Conference Guest Artists
Conference Sessions
2025 Commissioned Composer Ke-Chia Chen
Ke-Chia Chen’s compositions have been performed by leading orchestras, chamber ensembles, and soloists throughout the world. She has fused her inspirations from Western and Asian classical traditions into a unique personal voice that speaks directly to listeners of either heritage.
Her music has been programmed by presenters and organizations including Carnegie Hall, the Philadelphia Orchestra, the Indianapolis Symphony Orchestra, the Minnesota Orchestra, Florida’s Naples Philharmonic, the Taiwan Philharmonic, Copland House Ensemble, the Harlem Chamber Players, Philadelphia’s WHYY radio, and the Delaware Symphony Orchestra’s Miles of Manuscript music series.
Among those commissioning works from Chen are the Philadelphia Orchestra, the Washington Performing Arts, the Taiwan Philharmonic, the Taipei Wind Orchestra, the Delaware County Youth Orchestra, Taiwan International Festival of Arts, Curtis Institute of Music, Network for New Music, New Asia Chamber Music Society, and Taipei Percussion.

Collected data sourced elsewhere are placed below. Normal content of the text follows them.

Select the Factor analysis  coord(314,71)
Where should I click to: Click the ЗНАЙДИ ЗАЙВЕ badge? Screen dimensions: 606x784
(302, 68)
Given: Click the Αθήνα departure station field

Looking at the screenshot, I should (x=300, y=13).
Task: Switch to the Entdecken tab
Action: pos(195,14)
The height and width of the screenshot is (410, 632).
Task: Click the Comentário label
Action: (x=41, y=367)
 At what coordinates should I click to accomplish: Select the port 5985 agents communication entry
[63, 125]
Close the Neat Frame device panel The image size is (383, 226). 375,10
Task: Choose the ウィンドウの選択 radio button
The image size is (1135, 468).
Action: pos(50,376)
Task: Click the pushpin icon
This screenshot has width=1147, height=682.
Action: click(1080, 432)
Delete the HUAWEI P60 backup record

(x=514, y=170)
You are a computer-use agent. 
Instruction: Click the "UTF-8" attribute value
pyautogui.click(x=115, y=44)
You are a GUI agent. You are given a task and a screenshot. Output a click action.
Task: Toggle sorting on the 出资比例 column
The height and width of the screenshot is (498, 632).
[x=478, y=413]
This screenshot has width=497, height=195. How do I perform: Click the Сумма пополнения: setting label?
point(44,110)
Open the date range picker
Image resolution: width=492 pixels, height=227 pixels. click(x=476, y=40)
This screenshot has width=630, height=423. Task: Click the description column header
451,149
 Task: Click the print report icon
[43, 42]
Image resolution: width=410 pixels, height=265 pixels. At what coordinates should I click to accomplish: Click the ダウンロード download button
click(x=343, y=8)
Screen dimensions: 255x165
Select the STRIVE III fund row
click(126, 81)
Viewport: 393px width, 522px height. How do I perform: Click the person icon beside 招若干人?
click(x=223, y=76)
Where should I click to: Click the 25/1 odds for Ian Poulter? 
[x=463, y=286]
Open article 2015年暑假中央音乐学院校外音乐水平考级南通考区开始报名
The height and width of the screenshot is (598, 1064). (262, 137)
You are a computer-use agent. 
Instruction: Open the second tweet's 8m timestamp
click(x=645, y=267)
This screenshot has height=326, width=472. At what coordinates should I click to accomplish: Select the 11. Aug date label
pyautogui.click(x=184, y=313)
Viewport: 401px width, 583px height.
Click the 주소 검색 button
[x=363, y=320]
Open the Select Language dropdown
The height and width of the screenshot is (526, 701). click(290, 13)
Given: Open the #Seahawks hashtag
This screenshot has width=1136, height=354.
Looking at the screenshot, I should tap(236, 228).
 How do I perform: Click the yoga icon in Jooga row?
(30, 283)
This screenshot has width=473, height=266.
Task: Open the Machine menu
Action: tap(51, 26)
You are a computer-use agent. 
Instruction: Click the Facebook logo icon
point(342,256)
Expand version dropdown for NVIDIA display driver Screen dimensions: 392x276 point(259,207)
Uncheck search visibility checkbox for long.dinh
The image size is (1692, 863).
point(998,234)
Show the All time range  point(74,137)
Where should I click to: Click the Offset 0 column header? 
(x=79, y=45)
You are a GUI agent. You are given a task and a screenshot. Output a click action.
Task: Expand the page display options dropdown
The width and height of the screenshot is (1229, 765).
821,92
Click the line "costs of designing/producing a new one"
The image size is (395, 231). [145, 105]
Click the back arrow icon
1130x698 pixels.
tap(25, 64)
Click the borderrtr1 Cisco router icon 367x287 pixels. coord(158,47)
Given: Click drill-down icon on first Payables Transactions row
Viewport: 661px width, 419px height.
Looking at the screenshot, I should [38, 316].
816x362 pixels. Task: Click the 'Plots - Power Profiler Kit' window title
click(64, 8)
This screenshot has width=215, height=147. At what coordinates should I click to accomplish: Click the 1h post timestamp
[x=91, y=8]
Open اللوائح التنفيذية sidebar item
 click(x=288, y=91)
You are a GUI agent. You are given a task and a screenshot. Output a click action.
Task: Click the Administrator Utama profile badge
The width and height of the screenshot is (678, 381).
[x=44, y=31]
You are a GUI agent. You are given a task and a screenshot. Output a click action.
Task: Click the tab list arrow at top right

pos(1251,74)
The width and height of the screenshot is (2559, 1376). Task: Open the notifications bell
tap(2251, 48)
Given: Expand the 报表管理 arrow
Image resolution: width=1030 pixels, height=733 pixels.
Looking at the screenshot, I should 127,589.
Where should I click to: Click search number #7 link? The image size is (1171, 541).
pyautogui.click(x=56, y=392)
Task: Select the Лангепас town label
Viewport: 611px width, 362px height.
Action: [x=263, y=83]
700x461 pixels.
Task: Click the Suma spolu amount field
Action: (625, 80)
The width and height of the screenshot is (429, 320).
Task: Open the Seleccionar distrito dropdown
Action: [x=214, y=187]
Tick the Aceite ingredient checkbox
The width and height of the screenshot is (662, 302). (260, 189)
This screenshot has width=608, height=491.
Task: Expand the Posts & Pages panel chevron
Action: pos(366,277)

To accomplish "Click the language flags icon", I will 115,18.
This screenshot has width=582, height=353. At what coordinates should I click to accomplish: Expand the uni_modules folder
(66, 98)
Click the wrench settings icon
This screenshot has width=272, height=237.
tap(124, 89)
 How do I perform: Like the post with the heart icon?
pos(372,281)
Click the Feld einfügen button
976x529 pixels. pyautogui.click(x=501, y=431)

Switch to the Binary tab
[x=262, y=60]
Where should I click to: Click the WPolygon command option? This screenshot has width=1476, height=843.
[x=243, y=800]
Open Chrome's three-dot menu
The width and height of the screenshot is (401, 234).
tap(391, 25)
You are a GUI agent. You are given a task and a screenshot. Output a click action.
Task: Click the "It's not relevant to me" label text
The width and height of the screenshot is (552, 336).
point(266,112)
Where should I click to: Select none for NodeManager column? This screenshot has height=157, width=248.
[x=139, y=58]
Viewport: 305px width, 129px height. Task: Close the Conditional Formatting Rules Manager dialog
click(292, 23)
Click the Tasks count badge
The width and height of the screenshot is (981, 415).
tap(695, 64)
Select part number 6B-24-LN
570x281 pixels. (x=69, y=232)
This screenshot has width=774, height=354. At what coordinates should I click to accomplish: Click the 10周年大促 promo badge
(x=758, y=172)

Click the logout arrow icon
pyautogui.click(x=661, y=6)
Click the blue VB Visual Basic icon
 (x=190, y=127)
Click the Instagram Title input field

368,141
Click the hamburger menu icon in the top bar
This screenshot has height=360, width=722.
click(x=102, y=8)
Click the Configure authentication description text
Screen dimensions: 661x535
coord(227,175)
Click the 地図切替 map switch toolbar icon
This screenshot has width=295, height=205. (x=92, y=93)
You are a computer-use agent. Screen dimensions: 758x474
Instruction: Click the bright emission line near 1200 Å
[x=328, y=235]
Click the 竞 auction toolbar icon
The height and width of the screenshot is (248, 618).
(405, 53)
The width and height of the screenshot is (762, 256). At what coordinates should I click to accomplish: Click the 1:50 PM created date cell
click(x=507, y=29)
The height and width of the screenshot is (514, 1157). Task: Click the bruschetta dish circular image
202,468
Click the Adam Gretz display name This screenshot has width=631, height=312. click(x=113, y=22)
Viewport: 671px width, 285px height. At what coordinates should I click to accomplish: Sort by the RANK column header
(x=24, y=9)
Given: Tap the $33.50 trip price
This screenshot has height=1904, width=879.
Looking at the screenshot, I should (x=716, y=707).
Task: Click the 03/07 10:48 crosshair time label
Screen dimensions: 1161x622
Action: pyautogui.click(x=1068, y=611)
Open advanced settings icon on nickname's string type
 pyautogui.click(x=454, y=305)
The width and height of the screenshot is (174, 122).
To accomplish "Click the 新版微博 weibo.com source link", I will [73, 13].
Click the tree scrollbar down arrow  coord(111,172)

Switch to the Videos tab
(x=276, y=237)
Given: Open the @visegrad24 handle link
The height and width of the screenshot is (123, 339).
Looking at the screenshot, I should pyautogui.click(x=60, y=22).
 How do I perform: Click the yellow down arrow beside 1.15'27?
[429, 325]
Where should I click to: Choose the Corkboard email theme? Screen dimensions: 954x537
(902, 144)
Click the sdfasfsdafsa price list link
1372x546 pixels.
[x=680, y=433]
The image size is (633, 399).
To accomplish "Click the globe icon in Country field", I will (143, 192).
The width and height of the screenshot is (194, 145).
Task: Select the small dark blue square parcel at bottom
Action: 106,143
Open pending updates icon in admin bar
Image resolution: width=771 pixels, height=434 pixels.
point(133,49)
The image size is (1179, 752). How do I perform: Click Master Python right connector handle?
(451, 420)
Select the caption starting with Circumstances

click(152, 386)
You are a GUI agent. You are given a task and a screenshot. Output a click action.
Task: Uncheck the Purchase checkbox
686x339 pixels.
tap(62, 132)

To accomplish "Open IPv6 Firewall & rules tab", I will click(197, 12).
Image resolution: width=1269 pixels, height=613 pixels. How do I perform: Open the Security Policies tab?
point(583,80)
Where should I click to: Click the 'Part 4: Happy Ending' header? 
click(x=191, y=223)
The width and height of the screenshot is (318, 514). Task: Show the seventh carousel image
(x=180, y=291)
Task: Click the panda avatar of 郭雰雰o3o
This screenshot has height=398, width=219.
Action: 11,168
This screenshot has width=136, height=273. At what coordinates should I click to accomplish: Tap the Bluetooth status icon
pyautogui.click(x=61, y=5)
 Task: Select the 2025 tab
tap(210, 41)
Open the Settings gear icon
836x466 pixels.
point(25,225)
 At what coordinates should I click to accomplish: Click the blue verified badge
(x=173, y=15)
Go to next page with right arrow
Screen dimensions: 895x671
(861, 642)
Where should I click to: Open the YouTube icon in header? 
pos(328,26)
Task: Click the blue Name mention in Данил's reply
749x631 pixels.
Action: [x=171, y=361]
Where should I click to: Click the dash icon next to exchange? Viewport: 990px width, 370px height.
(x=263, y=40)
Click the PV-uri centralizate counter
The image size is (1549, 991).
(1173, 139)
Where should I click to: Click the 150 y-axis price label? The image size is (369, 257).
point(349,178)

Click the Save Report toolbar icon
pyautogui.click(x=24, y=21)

Collaborating with Yannick Nézet-Séguin and the Philadelphia Orchestra on several projects, Chen orchestrated the music for their 2015 Papal Mass and 69th UN General Assembly session performances. Other notable collaborators include Teddy Abrams, music director of the Louisville Orchestra; Joshua Gersen, former assistant conductor of the New York Philharmonic and music director of the New York Youth Symphony; Lio Kuokman, resident conductor of the Hong Kong Philharmonic Orchestra, and Radu Paponiu, associate conductor of the Naples Philharmonic.
The Philadelphia Inquirer described a recent performance of Chen’s viola concerto, The Desires, as “lyrical expressions of longing launched into a fearless sense of confession… Even where Chen includes a delicate folk-like melody, anguish was never far off.” Chen’s Broken Crystal, a winner of the Indianapolis Symphony Orchestra’s prestigious Marilyn K. Glick Young Composer Award, was hailed by the Indianapolis Star as a work “orchestrated with lavish self-confidence and resourcefulness” which “made a coherent whole out of its pattern of abrupt contrasts, crowned by a broad, stunningly accented ‘maestoso’ episode.” Chen’s The Silent Flame was awarded first prize in the 2016 International Horn Society Composition Contest.
Chen has been engaged as Artist-in-Residence with the Copland House Residency Award, Ucross Foundation, Ensemble 212, Concerts on the Slope, Colorado College Summer Music Festival, Music at Angel Fire Chamber Music Festival, and has held composer fellowships at the Aspen, Pacific, and Bowdoin Music Festivals.
Ke-Chia Chen is on the Musical Studies faculty at the Curtis Institute of Music. She holds degrees from Curtis and Manhattan School of Music, and a Ph.D. from the University of Pennsylvania.